TASK BRIEF: When you reach the line containing "Instruction: Click the", begin reproducing the material exactly, stop after the line containing "You are a computer-use agent. Image", and leave out any pictures along the way.

*-*-*

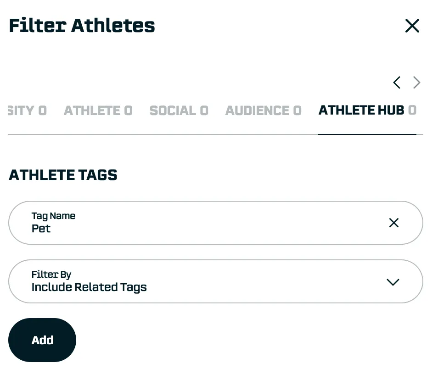Select the Athlete Hub tab
This screenshot has height=379, width=438.
361,110
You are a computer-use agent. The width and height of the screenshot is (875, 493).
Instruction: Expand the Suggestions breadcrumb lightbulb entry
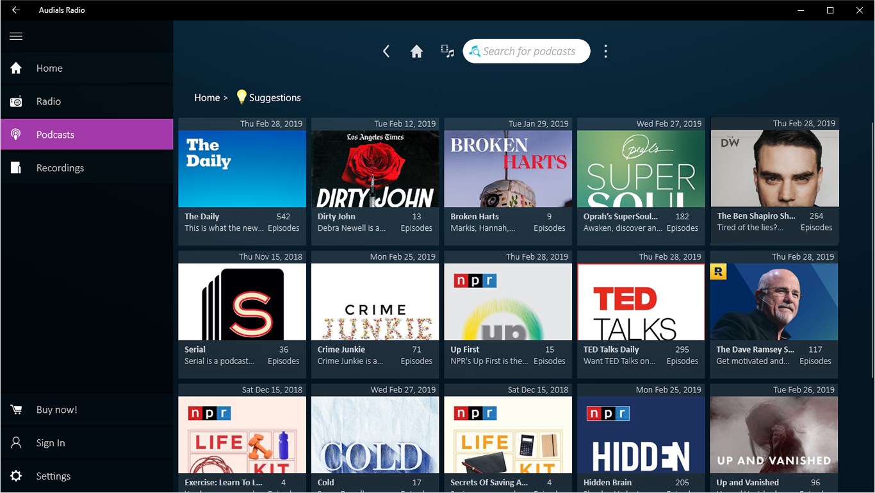269,97
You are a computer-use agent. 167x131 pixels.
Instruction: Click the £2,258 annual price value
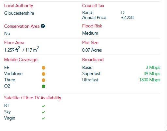pos(127,17)
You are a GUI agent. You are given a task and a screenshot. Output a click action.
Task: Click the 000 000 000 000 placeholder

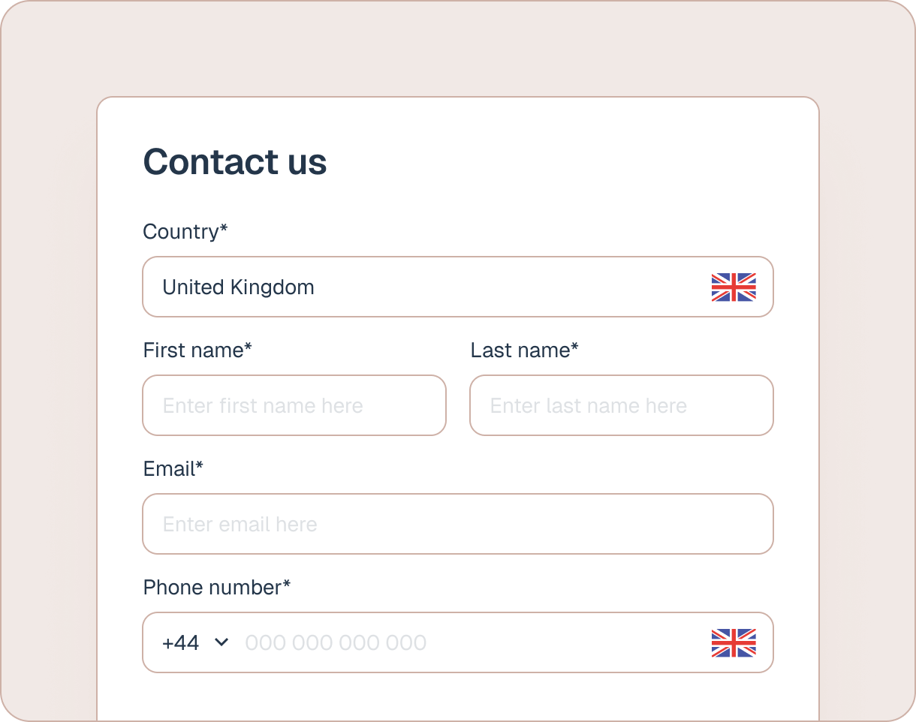coord(336,642)
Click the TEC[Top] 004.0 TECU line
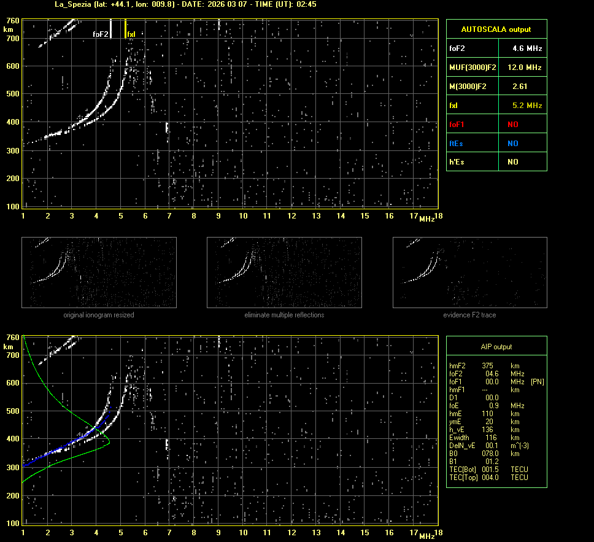The image size is (594, 542). click(x=488, y=478)
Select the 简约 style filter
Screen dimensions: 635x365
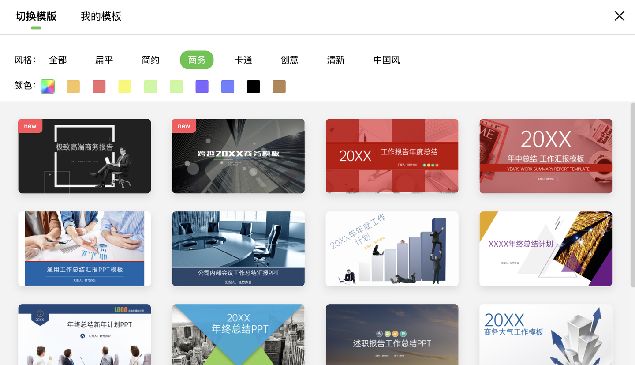[150, 60]
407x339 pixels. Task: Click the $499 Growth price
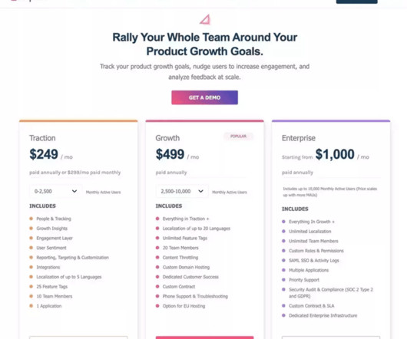(x=170, y=154)
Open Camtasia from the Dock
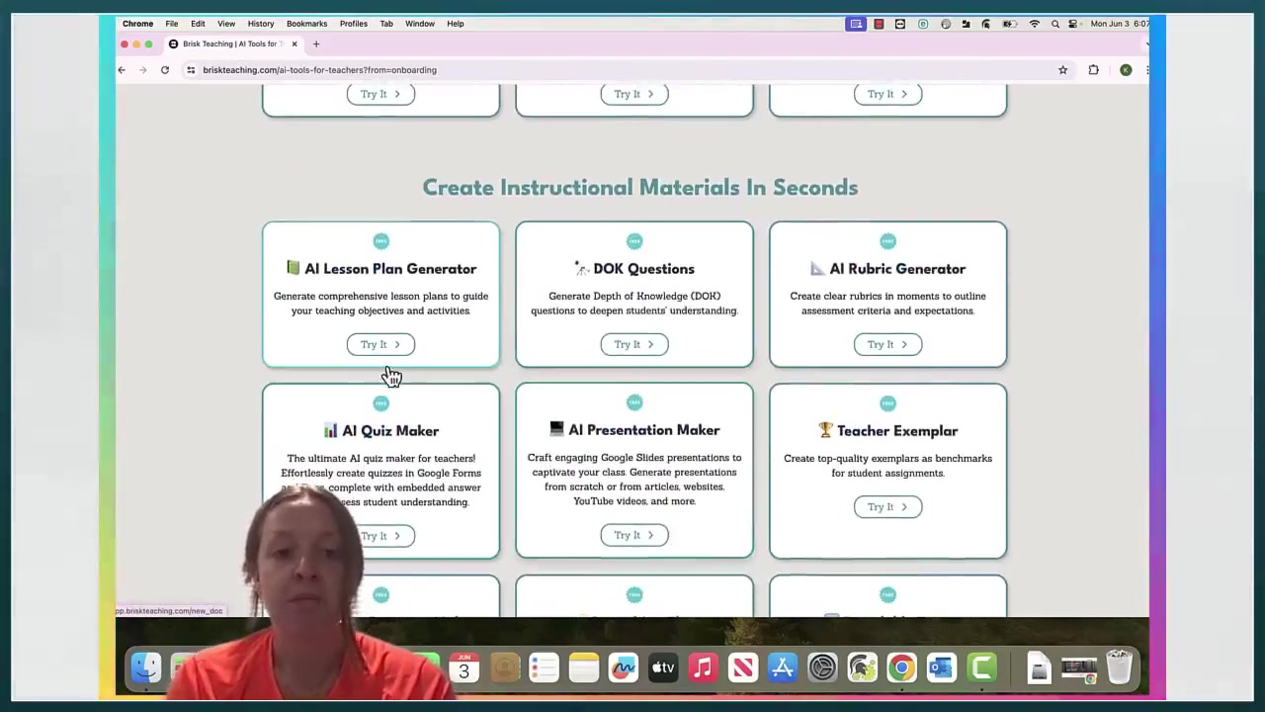Image resolution: width=1265 pixels, height=712 pixels. click(x=980, y=668)
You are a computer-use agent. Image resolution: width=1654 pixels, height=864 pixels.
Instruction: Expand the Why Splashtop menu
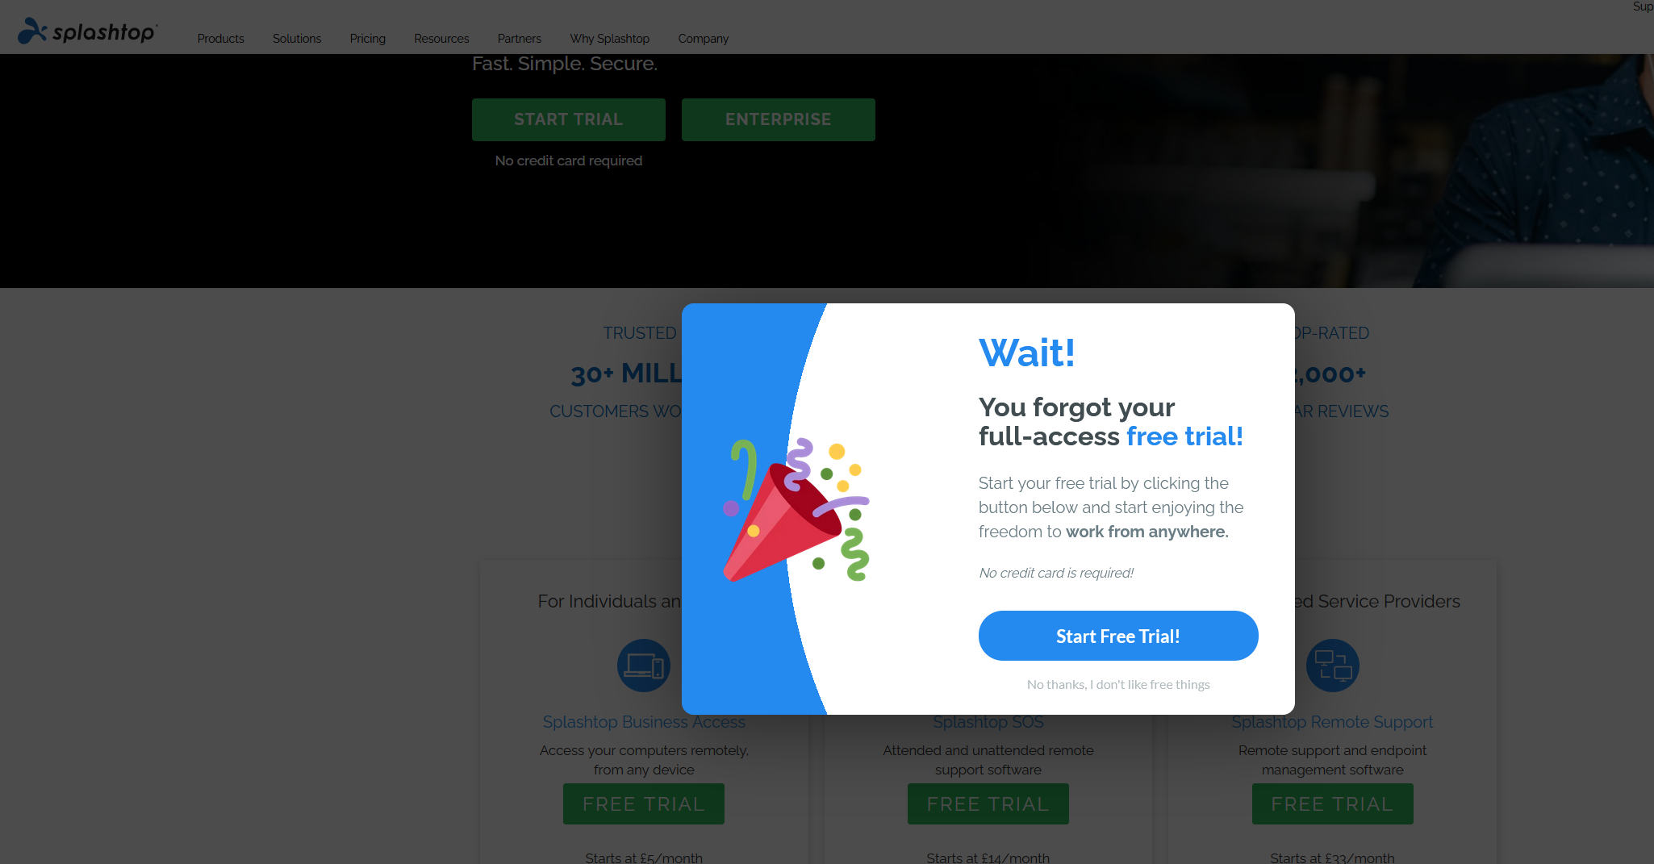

*-*-*

WRITTEN RESPONSE:
Instruction: Click the £2,258 annual price value
pos(127,17)
You are a GUI agent. You are given a task and a screenshot. Output a click action.
Task: Click the 000 000 000 000 placeholder

coord(336,642)
Click the TEC[Top] 004.0 TECU line
The image size is (594, 542). click(x=488, y=478)
Select the 简约 style filter
Screen dimensions: 635x365
[150, 60]
407x339 pixels. Task: Click the $499 Growth price
(x=170, y=154)
Open Camtasia from the Dock
Image resolution: width=1265 pixels, height=712 pixels. click(x=980, y=668)
You are a computer-use agent. Image resolution: width=1654 pixels, height=864 pixels.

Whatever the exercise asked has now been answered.